Print every line of the listing below, starting with the line that holds "Instruction: Select the Storage tab" and going on through the line that holds "Given: Click the Enter your name label", both included, and print nothing else.

= = =

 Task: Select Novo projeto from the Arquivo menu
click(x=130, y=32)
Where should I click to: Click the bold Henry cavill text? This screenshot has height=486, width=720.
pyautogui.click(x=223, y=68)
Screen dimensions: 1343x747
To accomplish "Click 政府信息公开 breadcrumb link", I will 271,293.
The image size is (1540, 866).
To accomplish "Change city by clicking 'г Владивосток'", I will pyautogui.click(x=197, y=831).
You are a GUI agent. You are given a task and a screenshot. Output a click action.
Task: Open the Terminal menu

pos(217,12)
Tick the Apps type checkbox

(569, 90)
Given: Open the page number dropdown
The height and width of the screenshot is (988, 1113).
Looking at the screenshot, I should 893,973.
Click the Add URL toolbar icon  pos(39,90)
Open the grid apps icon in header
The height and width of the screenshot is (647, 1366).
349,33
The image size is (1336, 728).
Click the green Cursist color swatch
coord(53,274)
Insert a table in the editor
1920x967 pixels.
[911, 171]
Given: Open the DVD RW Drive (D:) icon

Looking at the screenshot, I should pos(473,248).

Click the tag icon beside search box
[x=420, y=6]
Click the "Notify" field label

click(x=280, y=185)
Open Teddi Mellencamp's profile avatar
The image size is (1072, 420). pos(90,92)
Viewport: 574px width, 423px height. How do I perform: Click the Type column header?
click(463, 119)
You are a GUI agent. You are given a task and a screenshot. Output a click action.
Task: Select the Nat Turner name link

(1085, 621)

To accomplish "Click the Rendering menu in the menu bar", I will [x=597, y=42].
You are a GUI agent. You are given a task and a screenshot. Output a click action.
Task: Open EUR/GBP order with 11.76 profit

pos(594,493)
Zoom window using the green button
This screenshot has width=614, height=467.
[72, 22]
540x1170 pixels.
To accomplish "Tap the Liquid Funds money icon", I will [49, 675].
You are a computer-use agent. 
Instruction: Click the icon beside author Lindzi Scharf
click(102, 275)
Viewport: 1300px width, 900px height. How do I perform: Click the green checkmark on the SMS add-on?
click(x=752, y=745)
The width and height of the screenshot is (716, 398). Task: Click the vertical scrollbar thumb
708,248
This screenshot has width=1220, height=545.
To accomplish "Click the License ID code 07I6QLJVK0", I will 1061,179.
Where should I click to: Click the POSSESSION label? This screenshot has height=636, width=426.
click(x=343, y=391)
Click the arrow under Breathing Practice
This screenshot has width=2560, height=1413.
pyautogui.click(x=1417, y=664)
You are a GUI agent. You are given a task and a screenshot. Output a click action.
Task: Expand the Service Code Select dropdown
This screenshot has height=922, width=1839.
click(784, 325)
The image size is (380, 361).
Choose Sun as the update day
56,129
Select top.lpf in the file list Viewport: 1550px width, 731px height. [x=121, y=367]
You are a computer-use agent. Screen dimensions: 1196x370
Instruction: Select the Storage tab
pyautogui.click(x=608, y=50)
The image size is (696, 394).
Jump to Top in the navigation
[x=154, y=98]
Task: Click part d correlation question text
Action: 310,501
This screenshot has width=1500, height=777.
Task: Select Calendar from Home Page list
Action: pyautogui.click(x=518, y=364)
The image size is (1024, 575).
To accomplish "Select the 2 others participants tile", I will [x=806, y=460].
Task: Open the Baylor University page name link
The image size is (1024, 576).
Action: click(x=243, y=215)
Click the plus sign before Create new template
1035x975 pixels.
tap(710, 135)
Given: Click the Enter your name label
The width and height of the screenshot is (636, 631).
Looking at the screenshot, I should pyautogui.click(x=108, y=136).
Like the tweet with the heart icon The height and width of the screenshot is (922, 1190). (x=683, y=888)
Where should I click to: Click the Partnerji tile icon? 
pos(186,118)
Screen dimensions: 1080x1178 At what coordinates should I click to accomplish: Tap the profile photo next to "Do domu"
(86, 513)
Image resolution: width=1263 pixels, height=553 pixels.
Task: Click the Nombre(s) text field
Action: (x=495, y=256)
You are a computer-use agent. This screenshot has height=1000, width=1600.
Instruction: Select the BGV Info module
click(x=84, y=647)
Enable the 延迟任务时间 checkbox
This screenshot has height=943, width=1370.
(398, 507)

= = =

Expected answer:
Instruction: Select the Storage tab
pyautogui.click(x=608, y=50)
The image size is (696, 394).
Jump to Top in the navigation
[x=154, y=98]
Task: Click part d correlation question text
Action: 310,501
This screenshot has width=1500, height=777.
Task: Select Calendar from Home Page list
Action: pyautogui.click(x=518, y=364)
The image size is (1024, 575).
To accomplish "Select the 2 others participants tile", I will [x=806, y=460].
Task: Open the Baylor University page name link
The image size is (1024, 576).
Action: click(x=243, y=215)
Click the plus sign before Create new template
1035x975 pixels.
tap(710, 135)
Given: Click the Enter your name label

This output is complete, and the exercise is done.